Egypt's fatigued voters trickled into polling stations on Saturday, taken aback by the rejection of their vote by the country's highest court that has dissolved an elected parliament and wary of choosing a President who could be either an Islamist or a member of the authoritarian old guard.
The two candidates in the fray are Ahmed Shafiq, a former air force officer who, for many, extends the legacy of the ousted dictator Hosni Mubarak, under whom he served as Prime Minister, and Mohamed Morsy, a non-charismatic Islamist, who is likely to benefit from the organisational machinery of the Muslim Brotherhood, to which he belongs.
Over the past 24 hours, a growing sense of despondency after the court's ruling has mingled with outrage that seems to have persuaded a large number of voters to de-legitimise the poll. No longer on the fringes, a movement to either actively boycott or invalidate the vote appears to have made a dent in some sections of the electorate, especially the educated youth. “I don't like Islamists and don't like feloul [the remnants of the Mubarak regime]. So I voted for nobody today, as did my friends,” says Mahmoud, 27, who works in a supermarket.
Activists who call themselves Mubteloon or “nullifiers” have led the rejectionist campaign. Bahaa Awad, one of the leaders of the movement, hoped that two million voters would be convinced to invalidate their vote, the website of the daily Egypt Independent reported.
Ghada Shahbender, an activist from the Egyptian Organisation for Human Rights, wants to scale an even more ambitious target of 10 million invalid votes.
That figures seems unrealistic. For, at the polling stations, people who wished to cast a valid vote did appear in perceptible numbers. The runoff was marked by a low turnout, but it was not a washout either, as some had anticipated.
Disillusionment
At the heart of the relatively tepid response to the runoff was the disillusionment with the Supreme Council of the Armed Forces (SCATF), the increasingly powerful military group, which, some say, is fast turning Egypt into an unvarnished police state. A recent ruling has given the military wide latitude to carry out arbitrary arrests.

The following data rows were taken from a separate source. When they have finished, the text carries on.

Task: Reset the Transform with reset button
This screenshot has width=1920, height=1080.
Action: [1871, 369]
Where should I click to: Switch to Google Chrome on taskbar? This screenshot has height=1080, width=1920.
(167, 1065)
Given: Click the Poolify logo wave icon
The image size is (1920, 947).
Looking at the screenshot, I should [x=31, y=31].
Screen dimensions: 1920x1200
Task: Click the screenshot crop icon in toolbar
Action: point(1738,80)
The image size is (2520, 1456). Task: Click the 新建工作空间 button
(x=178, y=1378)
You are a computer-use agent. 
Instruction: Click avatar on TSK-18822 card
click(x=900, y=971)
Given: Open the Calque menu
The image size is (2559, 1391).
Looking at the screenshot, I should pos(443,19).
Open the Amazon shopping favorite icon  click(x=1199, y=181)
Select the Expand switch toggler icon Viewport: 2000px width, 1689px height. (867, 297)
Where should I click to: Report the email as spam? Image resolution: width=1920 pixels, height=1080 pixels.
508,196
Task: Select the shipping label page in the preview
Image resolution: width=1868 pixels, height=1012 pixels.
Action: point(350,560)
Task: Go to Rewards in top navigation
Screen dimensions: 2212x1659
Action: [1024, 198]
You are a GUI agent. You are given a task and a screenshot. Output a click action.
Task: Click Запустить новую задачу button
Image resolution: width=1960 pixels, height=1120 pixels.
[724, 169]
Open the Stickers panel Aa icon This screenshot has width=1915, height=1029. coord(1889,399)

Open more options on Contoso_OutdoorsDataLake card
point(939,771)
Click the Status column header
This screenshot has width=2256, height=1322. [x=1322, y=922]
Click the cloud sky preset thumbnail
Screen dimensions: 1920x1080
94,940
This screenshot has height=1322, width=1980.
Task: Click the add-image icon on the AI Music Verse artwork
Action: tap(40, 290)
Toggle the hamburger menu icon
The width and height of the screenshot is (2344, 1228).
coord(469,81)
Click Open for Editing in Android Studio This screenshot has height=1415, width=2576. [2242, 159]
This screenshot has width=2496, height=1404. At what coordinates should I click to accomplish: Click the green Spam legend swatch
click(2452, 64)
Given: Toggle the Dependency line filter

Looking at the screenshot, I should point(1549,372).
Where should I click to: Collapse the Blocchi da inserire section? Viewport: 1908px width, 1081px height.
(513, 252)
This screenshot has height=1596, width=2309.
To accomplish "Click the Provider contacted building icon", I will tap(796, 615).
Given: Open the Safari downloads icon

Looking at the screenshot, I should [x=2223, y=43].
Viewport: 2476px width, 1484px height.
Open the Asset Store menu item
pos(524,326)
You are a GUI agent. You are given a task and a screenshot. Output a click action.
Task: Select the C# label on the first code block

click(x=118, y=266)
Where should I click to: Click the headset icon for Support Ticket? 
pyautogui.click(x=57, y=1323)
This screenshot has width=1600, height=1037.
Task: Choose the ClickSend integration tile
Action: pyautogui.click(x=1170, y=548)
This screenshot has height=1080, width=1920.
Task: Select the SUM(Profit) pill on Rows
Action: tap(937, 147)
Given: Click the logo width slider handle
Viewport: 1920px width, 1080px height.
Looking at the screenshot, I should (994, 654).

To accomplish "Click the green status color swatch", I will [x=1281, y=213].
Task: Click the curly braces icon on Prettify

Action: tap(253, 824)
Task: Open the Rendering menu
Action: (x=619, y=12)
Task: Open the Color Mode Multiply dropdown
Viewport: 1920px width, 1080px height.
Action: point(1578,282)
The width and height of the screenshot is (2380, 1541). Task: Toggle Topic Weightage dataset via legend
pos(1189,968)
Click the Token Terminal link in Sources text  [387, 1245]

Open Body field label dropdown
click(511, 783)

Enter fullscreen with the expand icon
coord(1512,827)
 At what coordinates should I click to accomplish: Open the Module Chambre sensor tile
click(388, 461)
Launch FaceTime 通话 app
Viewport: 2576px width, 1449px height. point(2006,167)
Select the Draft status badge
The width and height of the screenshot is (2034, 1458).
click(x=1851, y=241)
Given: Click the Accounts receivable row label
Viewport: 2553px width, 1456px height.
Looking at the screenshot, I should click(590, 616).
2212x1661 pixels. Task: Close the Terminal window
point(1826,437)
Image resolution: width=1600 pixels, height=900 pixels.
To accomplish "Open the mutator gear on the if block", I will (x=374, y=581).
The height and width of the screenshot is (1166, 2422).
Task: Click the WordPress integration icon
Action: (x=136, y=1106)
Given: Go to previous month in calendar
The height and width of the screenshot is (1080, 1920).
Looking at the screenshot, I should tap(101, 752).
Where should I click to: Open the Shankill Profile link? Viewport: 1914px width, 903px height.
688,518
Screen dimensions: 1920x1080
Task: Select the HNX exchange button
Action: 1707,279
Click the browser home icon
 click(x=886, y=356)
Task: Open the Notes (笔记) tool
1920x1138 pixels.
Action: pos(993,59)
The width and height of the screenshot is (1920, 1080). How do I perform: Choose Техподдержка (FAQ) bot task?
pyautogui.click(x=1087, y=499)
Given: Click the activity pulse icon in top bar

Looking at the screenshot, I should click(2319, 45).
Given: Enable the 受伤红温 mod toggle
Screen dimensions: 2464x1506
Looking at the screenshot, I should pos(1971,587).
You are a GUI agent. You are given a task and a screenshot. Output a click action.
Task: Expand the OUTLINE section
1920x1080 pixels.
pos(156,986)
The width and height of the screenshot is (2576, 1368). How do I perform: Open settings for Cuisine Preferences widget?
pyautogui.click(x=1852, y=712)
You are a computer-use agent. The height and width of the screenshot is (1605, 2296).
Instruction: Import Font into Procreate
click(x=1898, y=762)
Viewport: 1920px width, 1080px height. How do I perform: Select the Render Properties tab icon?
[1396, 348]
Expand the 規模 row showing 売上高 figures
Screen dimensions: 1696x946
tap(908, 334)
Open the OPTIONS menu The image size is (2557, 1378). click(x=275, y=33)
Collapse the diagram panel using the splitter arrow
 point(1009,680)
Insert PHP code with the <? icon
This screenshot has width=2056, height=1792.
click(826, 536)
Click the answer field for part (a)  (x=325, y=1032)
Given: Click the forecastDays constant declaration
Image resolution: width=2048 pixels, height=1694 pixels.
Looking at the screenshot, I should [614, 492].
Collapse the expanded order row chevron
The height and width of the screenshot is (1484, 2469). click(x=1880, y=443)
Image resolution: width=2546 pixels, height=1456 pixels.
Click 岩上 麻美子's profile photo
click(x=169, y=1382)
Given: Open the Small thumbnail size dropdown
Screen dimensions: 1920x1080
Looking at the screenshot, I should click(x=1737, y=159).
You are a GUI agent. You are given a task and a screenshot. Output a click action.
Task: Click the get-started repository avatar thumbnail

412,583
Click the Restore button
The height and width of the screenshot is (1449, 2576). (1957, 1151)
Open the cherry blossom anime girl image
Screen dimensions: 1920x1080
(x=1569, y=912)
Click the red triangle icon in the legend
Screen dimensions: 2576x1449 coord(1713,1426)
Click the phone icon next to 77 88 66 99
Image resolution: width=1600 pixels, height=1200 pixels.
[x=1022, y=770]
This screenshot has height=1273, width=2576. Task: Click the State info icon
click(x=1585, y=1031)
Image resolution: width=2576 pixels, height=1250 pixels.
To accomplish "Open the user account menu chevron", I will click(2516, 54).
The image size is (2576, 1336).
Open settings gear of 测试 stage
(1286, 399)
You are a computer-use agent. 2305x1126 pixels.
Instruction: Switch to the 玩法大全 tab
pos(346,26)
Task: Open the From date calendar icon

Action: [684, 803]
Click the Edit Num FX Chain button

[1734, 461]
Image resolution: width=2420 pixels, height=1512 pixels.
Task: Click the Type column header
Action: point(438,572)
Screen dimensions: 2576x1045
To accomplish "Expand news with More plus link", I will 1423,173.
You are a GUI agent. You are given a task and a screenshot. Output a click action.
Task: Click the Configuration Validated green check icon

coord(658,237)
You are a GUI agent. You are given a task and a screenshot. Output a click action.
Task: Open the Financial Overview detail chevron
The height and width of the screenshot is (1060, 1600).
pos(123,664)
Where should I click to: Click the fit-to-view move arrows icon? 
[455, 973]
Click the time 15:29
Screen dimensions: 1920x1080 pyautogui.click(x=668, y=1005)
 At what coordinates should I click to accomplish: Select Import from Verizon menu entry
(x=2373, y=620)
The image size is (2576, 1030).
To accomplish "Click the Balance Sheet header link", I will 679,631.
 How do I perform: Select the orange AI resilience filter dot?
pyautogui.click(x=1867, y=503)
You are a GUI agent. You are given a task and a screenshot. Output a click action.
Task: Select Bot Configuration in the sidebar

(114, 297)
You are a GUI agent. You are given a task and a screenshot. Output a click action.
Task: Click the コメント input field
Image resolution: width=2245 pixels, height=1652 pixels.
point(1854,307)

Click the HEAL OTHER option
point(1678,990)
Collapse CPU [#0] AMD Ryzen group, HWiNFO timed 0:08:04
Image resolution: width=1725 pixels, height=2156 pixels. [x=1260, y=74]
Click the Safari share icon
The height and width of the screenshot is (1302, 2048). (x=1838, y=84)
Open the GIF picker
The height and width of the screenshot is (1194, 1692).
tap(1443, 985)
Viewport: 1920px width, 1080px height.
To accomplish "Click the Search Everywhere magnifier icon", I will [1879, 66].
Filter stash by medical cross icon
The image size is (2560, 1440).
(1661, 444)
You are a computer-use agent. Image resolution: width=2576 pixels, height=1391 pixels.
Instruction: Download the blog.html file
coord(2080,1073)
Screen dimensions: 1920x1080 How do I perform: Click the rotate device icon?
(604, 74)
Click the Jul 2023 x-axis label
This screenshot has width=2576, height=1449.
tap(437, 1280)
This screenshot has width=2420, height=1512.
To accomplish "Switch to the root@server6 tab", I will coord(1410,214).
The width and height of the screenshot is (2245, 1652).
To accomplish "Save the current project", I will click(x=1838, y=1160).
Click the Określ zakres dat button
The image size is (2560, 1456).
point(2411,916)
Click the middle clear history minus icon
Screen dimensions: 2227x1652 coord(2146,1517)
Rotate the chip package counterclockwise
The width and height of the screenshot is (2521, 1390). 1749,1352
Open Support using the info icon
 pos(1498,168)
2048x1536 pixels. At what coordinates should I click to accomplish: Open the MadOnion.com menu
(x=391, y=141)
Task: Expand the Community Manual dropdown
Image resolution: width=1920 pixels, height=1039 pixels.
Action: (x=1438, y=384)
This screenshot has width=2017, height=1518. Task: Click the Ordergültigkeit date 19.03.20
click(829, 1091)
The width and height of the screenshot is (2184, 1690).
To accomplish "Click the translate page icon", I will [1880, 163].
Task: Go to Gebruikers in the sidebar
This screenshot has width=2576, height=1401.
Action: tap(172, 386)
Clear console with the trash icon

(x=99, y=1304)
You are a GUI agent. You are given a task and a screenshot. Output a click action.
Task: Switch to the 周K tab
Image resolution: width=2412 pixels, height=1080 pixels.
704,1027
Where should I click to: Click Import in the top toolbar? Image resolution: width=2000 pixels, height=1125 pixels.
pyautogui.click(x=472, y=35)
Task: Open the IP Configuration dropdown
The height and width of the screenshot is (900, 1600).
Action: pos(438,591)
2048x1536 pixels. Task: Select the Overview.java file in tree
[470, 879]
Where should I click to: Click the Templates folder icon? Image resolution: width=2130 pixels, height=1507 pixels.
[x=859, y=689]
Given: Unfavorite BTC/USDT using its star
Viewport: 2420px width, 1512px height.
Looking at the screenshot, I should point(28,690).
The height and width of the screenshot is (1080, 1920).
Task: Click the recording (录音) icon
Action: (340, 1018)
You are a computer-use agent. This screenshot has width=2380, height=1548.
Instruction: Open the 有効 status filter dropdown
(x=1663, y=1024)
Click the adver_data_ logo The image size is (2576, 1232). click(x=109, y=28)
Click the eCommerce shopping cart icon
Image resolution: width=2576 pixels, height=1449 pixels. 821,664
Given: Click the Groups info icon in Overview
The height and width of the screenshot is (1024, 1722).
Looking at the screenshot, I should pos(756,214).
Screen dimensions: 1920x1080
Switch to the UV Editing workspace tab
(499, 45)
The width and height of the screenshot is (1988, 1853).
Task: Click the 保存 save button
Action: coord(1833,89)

An advertisement on the state television, before it was taken off, cautioned people not to mingle with foreigners, who could be spies — a reflection of a perplexing, but growing, insularity of the post-Mubarak state, which needs to welcome foreign tourists to bolster its fast-depleting monetary reserves.
The tensions, born out of a heavy reliance on force, were evident on Saturday. Unlike the first round of voting, the atmosphere was palpably tense in and around polling booths, where soldiers, seemingly on edge, were openly discouraging journalists from filming, or engaging voters in conversation.
The reluctant voters were partly spurred into action by calls from such influential figures as Abdel Moniem Abul Fotouh, a moderate Islamist and a former candidate, who had broken ranks with the Muslim Brotherhood, but has now become a campaigner for Mr. Morsy's candidacy.
“Everyone had to choose between bad and worse,” he says, pointing out that it was his top-most priority to keep away from the presidency Ahmed Shafiq, a leading luminary of the old guard.
The hard-line Salafi Al Nour coalition is also actively supporting Mr. Morsy. Among the liberal youth, the April 6 Youth Movement, which spearheaded the anti-Mubarak revolt, has also endorsed Mr. Morsy.
Even Hamdeen Sabbahi, a secular neo-Nasserite, who stood third in the first round of polling, has said it will a “moral crime” to support Mr. Shafiq — an expression of either tacit support for Mr. Morsy or a poll boycott.
On its part, Mr. Shafiq's campaign went into overdrive on Saturday, actively using social media tools, Twitter and Facebook, to urge supporters to head for polling booths.
According the Muslim Brotherhood's own estimates, their candidate should win comfortably by securing 75 per cent of the vote. But fears are also rife about rigging, though manipulation may count only in a tight race.
In the end, the results of the tense runoff are bound to animate the ongoing debate in Egypt on whether Thursday's “judicial coup,” crowned with Mr. Shafiq's possible elevation to the presidency, was a plot by the establishment to capture all organs of the State, or its purpose was to deny the monopolisation of power by the Muslim Brotherhood, which had dominated the dissolved parliament.